* TASKS TO PERFORM *
[A] Copy the passage of the dd fuzzing plan starting at "Skip to content" and ending at "1ddb0c5, 8b 46f8a71)".
[B] Please list every existing codebase pattern that the dd fuzzing plan's Prompt section names in parentheses.
[C] Pick up the dd fuzzing plan after its final bullet and keep writing.

* GIVEN PASSAGE *
• • •
Skip to content

PLAN-dd phase 08: Coverage-guided fuzzing

Master plan: PLAN-dd.md Previous phase: PLAN-dd-phase-07-baselines.md

Status: Complete (8a 1ddb0c5, 8b 46f8a71)

Outcome. 8a: extracted compute_dd_window + DdWindow into a new no_std crates/dd library crate (8 tests moved, run_dd rewired). 8b: added fuzz_dd_window, fuzz_chs_rounded_size, fuzz_dd_read (read primitives via mock CallTable); registered in src/fuzz/Cargo.toml + the coverage-fuzz.yml target list (count reconciled to the real 26 targets). make fuzz-build compiles all; each smoke-ran 30s with no crash (~40M runs for the math targets). The fuzz oracle is live — three over-strong first-draft invariants crashed and were corrected (CHS 127.5 GiB ceiling cap; compute_vhd_geometry floors so exact round-trip isn't universal; zero-length reads out of domain) — all inherent behaviour, no code bugs. fuzz_dd_operands intentionally omitted (CLI parsing isn't fuzzed for any command).

Prompt

Before responding to questions or discussion points in this document, explore the instar codebase thoroughly. Read relevant source files, understand existing patterns (VMM structure, guest operation layout, shared crate conventions, call table ABI, format parsing, test infrastructure), and ground your answers in what the code actually does today. Do not speculate about the codebase when you could read it instead. Flag any uncertainty explicitly rather than guessing.

Mission

Add coverage-guided (libFuzzer / cargo-fuzz) targets for the dd-specific pure logic, following the established pattern: each command's pure planner/format logic lives in a src/crates/<cmd>/ library crate and is fuzzed from src/fuzz/ (e.g. fuzz_resize_plannerscrates/resize, fuzz_create_emitterscrates/create). The fuzz crate (src/fuzz, instar-fuzz) depends on the library crates, not the vmm binary.

Design

What is fuzzable today, and the one gap

  • vhd::chs_rounded_size — already in the vhd library crate (a fuzz dep). Directly fuzzable. Branchy CHS arithmetic (the highest-value new dd target).
  • qcow2::read_raw_sectors / read_cluster_sectors — already in the qcow2 library crate. Fuzzable with a mock CallTable (the phase-5 unit tests built exactly such a mock). Byte-range math worth fuzzing for OOB/panic.
• • •
* RECORD LIST *
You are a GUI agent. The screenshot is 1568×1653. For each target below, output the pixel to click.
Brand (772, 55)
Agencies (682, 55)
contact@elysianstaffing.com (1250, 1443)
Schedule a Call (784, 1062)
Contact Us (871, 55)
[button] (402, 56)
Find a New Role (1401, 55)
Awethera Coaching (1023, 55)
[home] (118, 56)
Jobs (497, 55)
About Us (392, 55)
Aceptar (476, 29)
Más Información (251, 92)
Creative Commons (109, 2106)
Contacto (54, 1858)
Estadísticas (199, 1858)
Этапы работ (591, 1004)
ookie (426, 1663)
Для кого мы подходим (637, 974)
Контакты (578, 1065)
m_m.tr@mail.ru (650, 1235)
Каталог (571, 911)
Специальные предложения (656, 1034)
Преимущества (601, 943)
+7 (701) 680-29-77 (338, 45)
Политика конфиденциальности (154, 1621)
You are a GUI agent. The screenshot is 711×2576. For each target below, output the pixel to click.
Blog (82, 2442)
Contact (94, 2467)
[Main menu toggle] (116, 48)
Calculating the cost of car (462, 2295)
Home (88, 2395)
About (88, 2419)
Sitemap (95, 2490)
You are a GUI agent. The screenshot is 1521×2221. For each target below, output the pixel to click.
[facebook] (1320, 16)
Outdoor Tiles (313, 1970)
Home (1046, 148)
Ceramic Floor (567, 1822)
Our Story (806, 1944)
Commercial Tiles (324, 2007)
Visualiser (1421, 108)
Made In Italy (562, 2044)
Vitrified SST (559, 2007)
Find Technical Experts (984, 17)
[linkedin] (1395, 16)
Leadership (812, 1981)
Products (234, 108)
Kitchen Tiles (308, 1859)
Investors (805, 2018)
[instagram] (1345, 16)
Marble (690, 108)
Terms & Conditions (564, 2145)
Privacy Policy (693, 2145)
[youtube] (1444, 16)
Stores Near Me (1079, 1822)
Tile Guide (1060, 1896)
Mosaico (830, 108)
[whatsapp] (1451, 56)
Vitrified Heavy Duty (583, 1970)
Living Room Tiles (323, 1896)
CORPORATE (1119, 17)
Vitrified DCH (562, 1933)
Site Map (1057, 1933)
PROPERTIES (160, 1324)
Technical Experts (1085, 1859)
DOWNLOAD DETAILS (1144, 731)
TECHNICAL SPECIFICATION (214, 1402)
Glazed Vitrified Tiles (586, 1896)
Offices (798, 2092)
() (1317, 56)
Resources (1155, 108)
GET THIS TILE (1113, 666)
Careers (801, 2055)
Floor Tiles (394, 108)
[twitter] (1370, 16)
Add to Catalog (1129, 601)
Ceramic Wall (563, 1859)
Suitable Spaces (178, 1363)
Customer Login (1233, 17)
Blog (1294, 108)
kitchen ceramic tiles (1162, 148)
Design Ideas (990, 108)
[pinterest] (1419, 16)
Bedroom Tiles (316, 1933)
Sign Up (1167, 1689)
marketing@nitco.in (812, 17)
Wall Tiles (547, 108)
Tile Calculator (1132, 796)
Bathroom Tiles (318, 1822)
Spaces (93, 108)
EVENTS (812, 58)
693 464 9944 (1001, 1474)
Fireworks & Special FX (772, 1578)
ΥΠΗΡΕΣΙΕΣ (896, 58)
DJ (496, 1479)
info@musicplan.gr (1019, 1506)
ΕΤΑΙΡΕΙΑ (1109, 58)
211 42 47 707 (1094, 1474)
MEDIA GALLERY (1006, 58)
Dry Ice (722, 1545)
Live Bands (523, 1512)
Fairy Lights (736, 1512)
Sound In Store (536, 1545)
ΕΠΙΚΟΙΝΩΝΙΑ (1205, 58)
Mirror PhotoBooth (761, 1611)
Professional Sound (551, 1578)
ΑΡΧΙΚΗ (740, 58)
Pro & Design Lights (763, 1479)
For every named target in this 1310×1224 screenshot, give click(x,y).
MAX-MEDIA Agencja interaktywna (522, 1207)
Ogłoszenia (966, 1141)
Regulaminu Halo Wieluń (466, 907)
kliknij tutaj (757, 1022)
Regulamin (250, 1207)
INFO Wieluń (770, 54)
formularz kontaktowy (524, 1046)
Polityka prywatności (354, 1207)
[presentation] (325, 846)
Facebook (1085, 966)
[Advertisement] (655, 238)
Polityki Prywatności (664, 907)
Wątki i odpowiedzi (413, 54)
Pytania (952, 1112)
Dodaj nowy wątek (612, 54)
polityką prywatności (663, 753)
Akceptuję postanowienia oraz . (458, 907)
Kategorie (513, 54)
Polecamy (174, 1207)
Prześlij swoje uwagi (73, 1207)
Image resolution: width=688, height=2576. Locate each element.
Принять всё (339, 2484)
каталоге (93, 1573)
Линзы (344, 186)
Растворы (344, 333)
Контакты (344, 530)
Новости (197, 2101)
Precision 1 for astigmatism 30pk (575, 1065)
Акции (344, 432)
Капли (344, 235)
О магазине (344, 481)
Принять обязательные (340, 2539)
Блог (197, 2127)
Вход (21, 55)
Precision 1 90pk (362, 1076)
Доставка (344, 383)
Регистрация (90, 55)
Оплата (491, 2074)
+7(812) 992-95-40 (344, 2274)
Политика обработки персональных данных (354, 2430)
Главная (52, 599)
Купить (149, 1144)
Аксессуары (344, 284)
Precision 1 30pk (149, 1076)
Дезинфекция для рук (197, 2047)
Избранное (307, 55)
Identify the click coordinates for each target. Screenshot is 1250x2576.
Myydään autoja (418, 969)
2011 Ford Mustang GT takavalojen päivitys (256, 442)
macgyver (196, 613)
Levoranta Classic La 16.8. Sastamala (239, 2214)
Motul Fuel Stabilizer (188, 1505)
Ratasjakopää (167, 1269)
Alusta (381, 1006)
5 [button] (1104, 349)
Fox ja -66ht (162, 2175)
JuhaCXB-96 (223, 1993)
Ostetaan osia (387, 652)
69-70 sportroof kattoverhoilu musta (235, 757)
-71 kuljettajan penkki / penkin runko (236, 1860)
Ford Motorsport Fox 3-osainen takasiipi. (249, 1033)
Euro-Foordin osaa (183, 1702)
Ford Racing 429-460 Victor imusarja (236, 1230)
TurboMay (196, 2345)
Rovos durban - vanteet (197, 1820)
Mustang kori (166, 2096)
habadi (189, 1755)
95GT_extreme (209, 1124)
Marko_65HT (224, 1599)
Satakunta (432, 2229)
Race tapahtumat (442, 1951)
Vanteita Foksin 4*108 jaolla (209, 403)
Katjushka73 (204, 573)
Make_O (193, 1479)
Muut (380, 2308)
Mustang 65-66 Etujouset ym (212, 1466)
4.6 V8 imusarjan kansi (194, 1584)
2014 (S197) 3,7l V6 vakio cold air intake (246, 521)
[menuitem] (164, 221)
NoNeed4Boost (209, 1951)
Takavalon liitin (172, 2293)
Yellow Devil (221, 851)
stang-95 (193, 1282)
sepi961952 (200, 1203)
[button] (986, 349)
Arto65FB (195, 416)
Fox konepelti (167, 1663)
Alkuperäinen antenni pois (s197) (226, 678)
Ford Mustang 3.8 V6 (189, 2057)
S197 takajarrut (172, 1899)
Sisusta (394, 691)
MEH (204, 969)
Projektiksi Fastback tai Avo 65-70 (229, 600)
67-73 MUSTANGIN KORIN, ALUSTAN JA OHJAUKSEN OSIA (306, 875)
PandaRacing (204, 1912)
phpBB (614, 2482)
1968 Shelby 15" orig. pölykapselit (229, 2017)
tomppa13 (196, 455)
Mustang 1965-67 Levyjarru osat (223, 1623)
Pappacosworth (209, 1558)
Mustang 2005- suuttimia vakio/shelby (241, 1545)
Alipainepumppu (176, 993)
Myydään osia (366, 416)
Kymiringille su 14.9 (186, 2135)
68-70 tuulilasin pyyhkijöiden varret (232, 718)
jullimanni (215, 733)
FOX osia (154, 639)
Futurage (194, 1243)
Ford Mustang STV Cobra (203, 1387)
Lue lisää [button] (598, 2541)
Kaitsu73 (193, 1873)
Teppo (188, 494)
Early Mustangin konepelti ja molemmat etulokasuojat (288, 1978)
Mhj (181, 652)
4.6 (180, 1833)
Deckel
• • •
* ANSWERS TO THE EXERCISES *
[A]
Skip to content

PLAN-dd phase 08: Coverage-guided fuzzing

Master plan: PLAN-dd.md Previous phase: PLAN-dd-phase-07-baselines.md

Status: Complete (8a 1ddb0c5, 8b 46f8a71)

[B]
VMM structure
guest operation layout
shared crate conventions
call table ABI
format parsing
test infrastructure

[C]
  • compute_dd_window — the dd window math, currently in the vmm binary (run_dd's neighbourhood), so the fuzz crate cannot reach it. This is the gap: dd's pure planner-equivalent lives in the binary instead of a crate, unlike every other command. Phase 8 fixes that by extracting it to a library crate.

Extraction: src/crates/dd/

Create a new src/crates/dd/ library crate (mirroring crates/create|resize|amend) and move compute_dd_window + the DdWindow struct into it. run_dd in vmm imports dd::compute_dd_window; the phase-5 window unit tests move to (or are added in) the dd crate. Register crates/dd in the [workspace] members of src/Cargo.toml and add it as a src/fuzz/Cargo.toml dependency. This is a small, low-risk extraction (one pure fn + one struct, no I/O, no parse_qemu_img_size dependency — see scope note).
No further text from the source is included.